[THE DATA]

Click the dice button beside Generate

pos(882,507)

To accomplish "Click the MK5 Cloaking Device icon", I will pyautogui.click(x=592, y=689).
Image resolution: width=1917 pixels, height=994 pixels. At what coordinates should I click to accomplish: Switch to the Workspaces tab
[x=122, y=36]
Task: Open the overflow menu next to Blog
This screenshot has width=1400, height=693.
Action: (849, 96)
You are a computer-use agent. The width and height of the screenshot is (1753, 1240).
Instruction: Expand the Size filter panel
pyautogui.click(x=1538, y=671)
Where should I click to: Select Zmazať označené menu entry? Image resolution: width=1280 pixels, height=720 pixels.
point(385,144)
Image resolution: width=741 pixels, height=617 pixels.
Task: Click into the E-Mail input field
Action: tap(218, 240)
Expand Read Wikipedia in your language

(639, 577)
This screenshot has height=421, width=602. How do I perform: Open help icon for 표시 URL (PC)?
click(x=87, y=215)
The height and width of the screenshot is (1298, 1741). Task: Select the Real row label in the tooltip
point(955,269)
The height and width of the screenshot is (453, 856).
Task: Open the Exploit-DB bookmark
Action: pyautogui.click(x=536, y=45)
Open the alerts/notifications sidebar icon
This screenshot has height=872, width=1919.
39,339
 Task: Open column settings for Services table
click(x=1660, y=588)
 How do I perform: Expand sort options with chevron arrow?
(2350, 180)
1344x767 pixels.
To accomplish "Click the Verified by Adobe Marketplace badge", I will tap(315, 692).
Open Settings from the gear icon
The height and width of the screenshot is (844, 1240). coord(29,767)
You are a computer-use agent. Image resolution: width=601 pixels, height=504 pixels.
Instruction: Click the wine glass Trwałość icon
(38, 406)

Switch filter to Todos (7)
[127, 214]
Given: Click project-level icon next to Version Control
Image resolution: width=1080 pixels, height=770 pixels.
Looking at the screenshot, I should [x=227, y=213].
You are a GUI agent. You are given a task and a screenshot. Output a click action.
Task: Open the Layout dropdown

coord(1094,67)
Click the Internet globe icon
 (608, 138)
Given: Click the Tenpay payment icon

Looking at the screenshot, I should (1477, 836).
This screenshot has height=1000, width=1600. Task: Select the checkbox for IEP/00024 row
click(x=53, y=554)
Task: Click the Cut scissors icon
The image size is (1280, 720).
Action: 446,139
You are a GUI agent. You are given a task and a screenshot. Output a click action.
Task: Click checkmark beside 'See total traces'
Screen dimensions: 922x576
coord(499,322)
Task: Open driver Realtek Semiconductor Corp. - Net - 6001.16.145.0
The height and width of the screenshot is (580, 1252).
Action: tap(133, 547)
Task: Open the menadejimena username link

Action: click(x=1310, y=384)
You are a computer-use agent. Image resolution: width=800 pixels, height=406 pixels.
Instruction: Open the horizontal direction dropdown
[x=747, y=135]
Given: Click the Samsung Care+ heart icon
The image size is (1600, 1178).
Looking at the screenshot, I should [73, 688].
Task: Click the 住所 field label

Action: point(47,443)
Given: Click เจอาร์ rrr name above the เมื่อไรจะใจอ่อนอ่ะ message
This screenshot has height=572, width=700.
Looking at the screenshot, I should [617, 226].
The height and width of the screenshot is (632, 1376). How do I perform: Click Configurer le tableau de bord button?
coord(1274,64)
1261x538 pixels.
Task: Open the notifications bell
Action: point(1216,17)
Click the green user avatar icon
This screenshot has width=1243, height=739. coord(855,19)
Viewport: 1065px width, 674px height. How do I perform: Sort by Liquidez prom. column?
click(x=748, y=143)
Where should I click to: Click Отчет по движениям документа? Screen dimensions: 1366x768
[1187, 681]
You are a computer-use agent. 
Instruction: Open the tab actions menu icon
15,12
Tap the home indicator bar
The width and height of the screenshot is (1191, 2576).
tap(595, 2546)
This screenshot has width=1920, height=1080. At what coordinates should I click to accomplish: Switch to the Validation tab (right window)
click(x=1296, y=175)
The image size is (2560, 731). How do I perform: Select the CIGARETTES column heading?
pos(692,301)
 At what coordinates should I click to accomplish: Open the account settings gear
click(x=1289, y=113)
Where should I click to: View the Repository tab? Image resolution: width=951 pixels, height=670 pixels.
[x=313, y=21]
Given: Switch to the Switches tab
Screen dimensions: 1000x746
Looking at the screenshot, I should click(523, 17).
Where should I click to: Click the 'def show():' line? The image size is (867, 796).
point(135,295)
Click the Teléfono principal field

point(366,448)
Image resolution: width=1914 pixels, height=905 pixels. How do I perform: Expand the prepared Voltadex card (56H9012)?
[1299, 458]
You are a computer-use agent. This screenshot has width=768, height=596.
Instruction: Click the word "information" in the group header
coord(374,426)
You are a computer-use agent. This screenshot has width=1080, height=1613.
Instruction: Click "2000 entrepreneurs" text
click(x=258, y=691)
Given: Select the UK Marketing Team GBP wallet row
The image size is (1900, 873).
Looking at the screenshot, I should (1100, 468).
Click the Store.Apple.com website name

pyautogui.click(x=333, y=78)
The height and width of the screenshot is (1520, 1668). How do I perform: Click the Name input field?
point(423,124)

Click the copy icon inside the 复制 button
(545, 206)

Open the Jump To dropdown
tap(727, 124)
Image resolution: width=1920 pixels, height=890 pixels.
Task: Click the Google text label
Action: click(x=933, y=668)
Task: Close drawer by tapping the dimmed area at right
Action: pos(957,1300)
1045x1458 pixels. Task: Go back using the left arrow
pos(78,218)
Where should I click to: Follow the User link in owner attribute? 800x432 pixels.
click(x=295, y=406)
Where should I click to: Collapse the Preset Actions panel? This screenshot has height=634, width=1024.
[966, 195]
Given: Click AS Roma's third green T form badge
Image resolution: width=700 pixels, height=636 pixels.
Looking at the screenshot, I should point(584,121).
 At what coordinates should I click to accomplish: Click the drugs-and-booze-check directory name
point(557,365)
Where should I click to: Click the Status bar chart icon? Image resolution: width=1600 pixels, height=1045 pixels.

[/THE DATA]

▶ PROBLEM REQUIREMENTS
Using the data above, count the lines that include "will" and write the number alone.

▶ ANSWER SECTION
2